Americans hate paying taxes. They also want Congress and the White House to balance the budget.
They can't have it both ways.
On one side of the escalating budget debate is the premise, offered up by a generation of politicians and tax policy wonks since Ronald Reagan, that government spending is dangerously "out of control" and needs to be restrained. Even if the cure means starving the Treasury Department of cash.
One the other side is a promise, dating back to the Great Depression and expanded through Lyndon Johnson's Great Society, to divert a greater share of the nation's hard-earned resources to care for the oldest and most economically vulnerable Americans.
That decades-long conflict seems to be approaching something of a Moment of Truth.

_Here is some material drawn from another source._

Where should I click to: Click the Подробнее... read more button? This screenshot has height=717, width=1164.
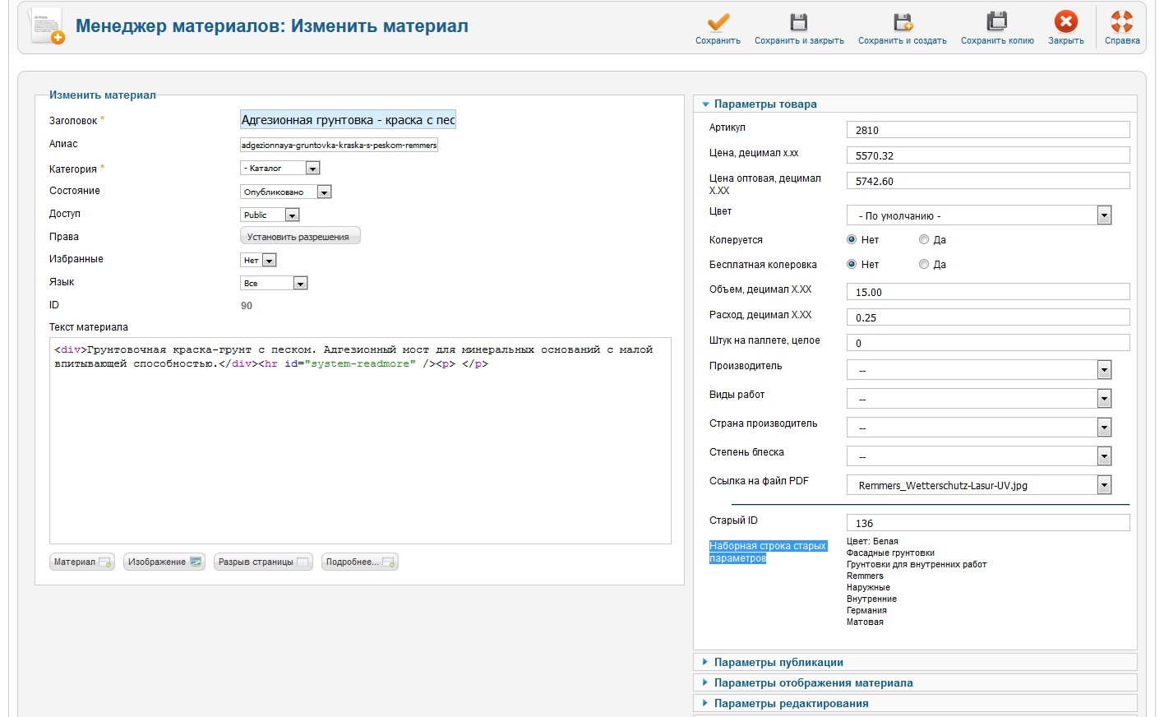(x=359, y=562)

"If we want to maintain ourselves as a very low-tax country, then we have to break some of those promises," said Michael Linden, a tax policy analyst at the Center for American Progress, a left-leaning think tank.
"That's the big dilemma that facing the country right now. That's the basic contour on the debate."

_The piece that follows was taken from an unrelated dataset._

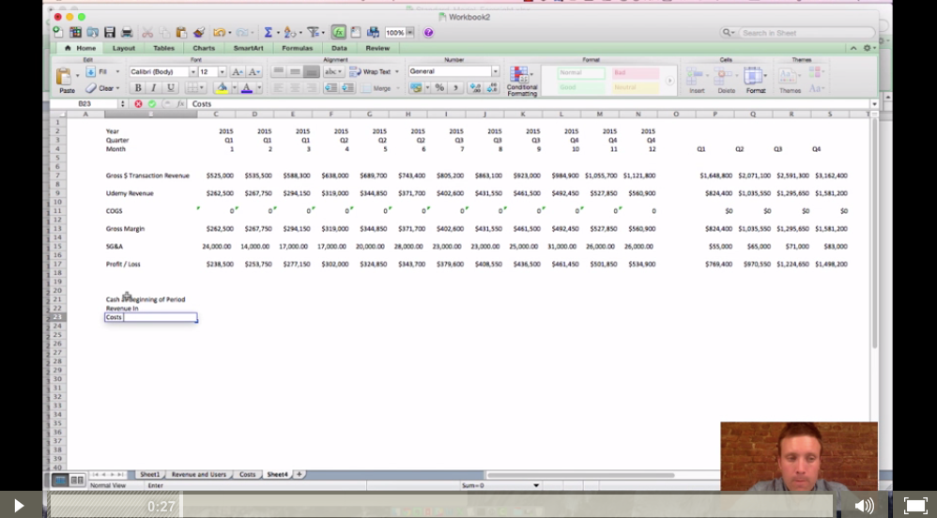Toggle Bold formatting
The image size is (937, 518).
(138, 88)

The debate intensified over the weekend, as Treasury Secretary Tim Geithner made the Sunday talk show circuit to lay out the case for the Obama administration's latest budget proposal. The plan calls for nearly $1.6 trillion in new tax revenue over the next decade, along with some $600 billion in spending cuts, including $350 billion from Medicare and other health programs.
The plan also calls for raising tax rates and limiting deductions on households making more than $250,000, a proposal Geithner told NBC's "Meet the Press" Sunday that he thinks congressional Republicans will accept.
"I think we're going to get there," Geithner told NBC.
House Speaker John Boehner, R-Ohio, isn't so sure.
His first response to the White House proposal: "You can't be serious," he told "Fox News Sunday."
Still, with the deadline for a deal to head off the so-called "fiscal cliff"now less than a month away, the debate has shifted from whether taxes should go up to just who should pay more. Both sides seem to acknowledge what some economists have been saying for some time.
The problem with the budget is that Americans don't pay enough taxes.
The case isn't hard to make. The U.S. federal tax burden, relative to gross domestic product, is lower than it's been in half a century. Americans pay lower taxes in relation to the size of their economy than all but a handful of developed countries, including Chile and Mexico.
The relatively low tax burden on Americans is, in part, an illusion that results from heavy reliance on hundreds of billions of dollars of so-called "tax expenditures." To make government spending appear lower than it really is, the U.S. tax code is larded with givebacks, deductions and exemptions.
For example, the government lets you off the hook for paying taxes on the cash your employer pays to cover your health insurance coverage - income by another name. The cost of those uncollected taxes would show up as spending if the Treasury paid you a direct subsidy for health care. (That tax break, by the way, is the biggest single giveaway the government provides.)
Or take the earned income tax credit, which issues payments to low-income households. This giveback costs the Treasury just as much as if it collected the money from all taxpayers and then turned around and used it to write checks for those with the lowest wages.
"It doesn't really make much difference whether the government taxes people - and spends the money in order to redirect it - or whether it gives a tax incentive that encourages people to spend their own money in the same way," said Bruce Bartlett, who served as a Reagan administration policy adviser and as a Treasury official under President George H. W. Bush. "Economically, it's exactly the same thing."
The biggest sticking point in the current debate centers on whether tax rates should rise. Thanks to the thicket of loopholes available at all income levels, those "marginal" rates have little to do with how much of your hard-earned money you must fork over to the government.
As a percentage of their total income, though, Americans are paying less than they have in more than a half century. Since 1960, the government's total take has been remarkably steady at about 18.3 percent of gross domestic product, give or take a percentage point.
In the second half of the 1990s, that changed. Thanks to a booming economy , the Treasury began collecting money faster than the government could spend it – without raising tax rates. The dot-com stock market boom, for example, produced a surge in capital gains taxes, even after the government cut the tax rate on those gains in 1997.